While many of her fellow patients in Winnipeg were elderly or recovering from amputations, at First Steps, Danique has met people like her with spinal cord injuries.

"I didn't really get to meet people my age, or people that were going through, like, similar things as much as I do here," she said.

"It means a lot. I guess you feel a little less alone."

'Much more than walking'

Rudy Niebuhr, clinical advisor in physiotherapy at Health Sciences Centre's Rehabilitation Hospital, said outpatient services for patients in the program are determined based on patients' individual needs. There's no cap on how many hours a patient may get.

The Rehabilitation Hospital sees roughly 50 to 60 patients a year, with inpatient stays averaging from three to six months, he said.

Comparing the number of physiotherapy hours somebody might get as an outpatient in Winnipeg to the number of hours they'd be getting at First Steps is an incomplete picture, he said, because it doesn't include occupational therapy, community therapy and nursing care hours also offered by Health Sciences Centre.

It also leaves out the expectation that patients will do exercises on their own time, as guided by staff at the hospital.

"Rehab is the whole thing — so it's 24 hours. It's not just what happens during a physio session," he said.

"You've got home care attendants that are coming and doing your stretches. You might have a piece of equipment that you're using at home. You might have some exercises that your family member helps you with. You might be going to a gym."

Without the specifics of Danique's case, Niebuhr couldn't comment on the changes made to her bracing, he said. But seating and backrests should be reassessed frequently, and it's not uncommon for a brace to be reduced as a person's needs change, he said.
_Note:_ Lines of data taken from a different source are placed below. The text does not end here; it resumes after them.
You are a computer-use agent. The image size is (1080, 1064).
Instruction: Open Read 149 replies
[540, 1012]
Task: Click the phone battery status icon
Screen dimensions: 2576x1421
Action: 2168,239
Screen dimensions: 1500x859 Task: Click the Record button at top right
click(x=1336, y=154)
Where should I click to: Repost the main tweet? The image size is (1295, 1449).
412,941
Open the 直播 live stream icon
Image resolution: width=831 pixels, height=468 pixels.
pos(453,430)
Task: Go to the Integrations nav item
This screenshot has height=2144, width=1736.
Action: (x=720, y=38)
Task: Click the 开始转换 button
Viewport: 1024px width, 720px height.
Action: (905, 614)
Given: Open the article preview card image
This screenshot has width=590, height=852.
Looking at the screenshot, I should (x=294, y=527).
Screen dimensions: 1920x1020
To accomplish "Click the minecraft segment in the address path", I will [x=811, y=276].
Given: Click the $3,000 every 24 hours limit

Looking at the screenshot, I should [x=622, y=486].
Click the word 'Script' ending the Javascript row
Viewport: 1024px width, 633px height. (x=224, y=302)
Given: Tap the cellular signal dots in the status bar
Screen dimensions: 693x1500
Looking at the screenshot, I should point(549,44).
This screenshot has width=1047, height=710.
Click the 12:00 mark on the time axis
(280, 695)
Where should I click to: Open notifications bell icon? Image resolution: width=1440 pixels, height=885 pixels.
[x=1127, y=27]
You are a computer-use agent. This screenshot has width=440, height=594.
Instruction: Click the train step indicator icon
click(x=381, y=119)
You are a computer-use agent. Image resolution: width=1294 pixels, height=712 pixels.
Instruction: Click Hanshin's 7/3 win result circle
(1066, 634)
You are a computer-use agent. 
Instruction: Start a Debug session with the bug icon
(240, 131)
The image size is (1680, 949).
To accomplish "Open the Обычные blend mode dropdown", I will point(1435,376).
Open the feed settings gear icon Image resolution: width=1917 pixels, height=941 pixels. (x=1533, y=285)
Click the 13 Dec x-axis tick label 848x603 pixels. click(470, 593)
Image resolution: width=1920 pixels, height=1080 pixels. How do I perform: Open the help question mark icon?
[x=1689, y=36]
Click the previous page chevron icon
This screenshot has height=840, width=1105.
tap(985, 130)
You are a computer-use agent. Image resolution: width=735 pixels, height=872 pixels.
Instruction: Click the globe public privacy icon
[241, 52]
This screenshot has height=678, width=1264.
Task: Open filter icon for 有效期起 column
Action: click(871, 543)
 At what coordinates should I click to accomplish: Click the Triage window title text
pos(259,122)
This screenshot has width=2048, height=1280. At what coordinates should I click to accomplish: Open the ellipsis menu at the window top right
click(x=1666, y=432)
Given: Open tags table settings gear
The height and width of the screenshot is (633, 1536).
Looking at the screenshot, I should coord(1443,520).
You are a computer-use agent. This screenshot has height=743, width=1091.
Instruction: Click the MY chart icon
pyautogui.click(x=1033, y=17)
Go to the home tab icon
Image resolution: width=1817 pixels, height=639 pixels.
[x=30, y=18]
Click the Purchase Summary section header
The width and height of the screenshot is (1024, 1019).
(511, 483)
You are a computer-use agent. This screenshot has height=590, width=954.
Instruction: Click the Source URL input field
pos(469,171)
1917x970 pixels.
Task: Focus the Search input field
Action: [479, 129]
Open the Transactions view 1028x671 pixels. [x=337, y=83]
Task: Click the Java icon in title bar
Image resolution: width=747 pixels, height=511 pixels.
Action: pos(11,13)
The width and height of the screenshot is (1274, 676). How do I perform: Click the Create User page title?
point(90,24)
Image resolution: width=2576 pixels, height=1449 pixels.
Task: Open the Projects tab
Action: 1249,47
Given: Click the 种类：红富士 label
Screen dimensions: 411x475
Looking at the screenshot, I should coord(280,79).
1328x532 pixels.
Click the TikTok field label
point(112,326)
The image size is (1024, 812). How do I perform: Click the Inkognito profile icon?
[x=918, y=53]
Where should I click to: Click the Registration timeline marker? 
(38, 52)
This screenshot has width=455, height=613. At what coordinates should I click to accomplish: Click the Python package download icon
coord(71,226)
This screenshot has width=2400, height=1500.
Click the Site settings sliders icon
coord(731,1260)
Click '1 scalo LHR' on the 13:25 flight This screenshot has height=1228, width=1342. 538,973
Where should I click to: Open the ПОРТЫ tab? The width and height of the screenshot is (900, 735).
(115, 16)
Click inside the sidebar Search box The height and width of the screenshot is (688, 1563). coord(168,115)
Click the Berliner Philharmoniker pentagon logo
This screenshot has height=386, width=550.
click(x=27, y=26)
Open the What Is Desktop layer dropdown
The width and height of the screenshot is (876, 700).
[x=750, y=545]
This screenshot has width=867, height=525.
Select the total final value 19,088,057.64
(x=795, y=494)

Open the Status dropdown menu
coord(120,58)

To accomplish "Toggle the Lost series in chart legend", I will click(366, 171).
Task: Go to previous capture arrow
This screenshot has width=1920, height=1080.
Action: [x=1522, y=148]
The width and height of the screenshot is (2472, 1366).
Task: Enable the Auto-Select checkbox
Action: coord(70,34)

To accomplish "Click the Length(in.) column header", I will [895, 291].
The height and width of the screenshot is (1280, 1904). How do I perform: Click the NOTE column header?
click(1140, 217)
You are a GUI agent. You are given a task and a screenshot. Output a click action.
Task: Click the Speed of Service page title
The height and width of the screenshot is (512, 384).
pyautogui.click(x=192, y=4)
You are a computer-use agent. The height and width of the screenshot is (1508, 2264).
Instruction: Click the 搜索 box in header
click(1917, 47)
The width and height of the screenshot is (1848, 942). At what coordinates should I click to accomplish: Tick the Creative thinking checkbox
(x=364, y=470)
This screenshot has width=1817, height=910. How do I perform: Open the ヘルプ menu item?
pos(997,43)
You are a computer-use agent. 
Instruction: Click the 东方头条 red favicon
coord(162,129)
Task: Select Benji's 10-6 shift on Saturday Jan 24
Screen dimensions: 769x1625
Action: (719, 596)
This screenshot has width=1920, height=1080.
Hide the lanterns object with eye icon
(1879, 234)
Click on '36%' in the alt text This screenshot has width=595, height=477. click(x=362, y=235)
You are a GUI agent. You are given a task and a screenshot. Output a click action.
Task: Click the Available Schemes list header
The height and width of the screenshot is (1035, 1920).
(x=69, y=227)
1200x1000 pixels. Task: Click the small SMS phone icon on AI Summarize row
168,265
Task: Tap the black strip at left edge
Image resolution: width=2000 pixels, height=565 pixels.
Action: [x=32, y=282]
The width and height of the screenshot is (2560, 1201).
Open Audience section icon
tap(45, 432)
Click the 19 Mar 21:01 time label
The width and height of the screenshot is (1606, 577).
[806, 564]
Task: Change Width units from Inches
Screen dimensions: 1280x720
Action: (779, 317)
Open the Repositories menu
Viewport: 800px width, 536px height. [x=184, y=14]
Dr. Karen Ethans, a physiatrist at Health Sciences Centre with a subspeciality in spinal cord injury, said the hospital's outpatient services are interdisciplinary, offering patients access to physiotherapy and occupational therapy but also treatment for related health concerns, such as bowel and bladder control, muscle spasticity and neurogenic pain.

Those elements are important parts of recovery, too, she said.

"I would hope that if there's a private clinic that's geared towards people with spinal cord injury, it would actually have that interdisciplinary spinal cord expertise, meaning that there would physiotherapists and occupational therapists and nurses and physicians that at least can consult on patients, that can help deal with everything else," she said.

"Because like we have said, rehab is about much more than just walking."

'No limits'

Niebuhr and Ethans said they'd support a First Steps centre opening in Winnipeg as another option for the right patients, as long as it lived up to standards including offering interdisciplinary care from people trained in spinal cord management, and working on obtainable, evidence-based goals. With First Steps in the city, patients could go to the centre while continuing to access care at the Health Sciences Centre, Ethans said.

It would also mean less displacement for patients and would save people money, they said. Niebuhr added he supports the idea of any fully accessible exercise facility as a choice for people with spinal cord injuries trying to stay fit.

Danique and her mom plan to stay in Regina for the next couple of months but think they'll be able to move back to Winnipeg in the new year.

Right now, Danique is focused on continuing her rehab, but her life goals are largely the same as before her injury.

"You never know what gains you will get, but I'm fully expecting to have my life back to normal. Work, get married, kids, there's no limits," Danique said. "I still have a ways to go but it's all good things, things I'm looking forward to."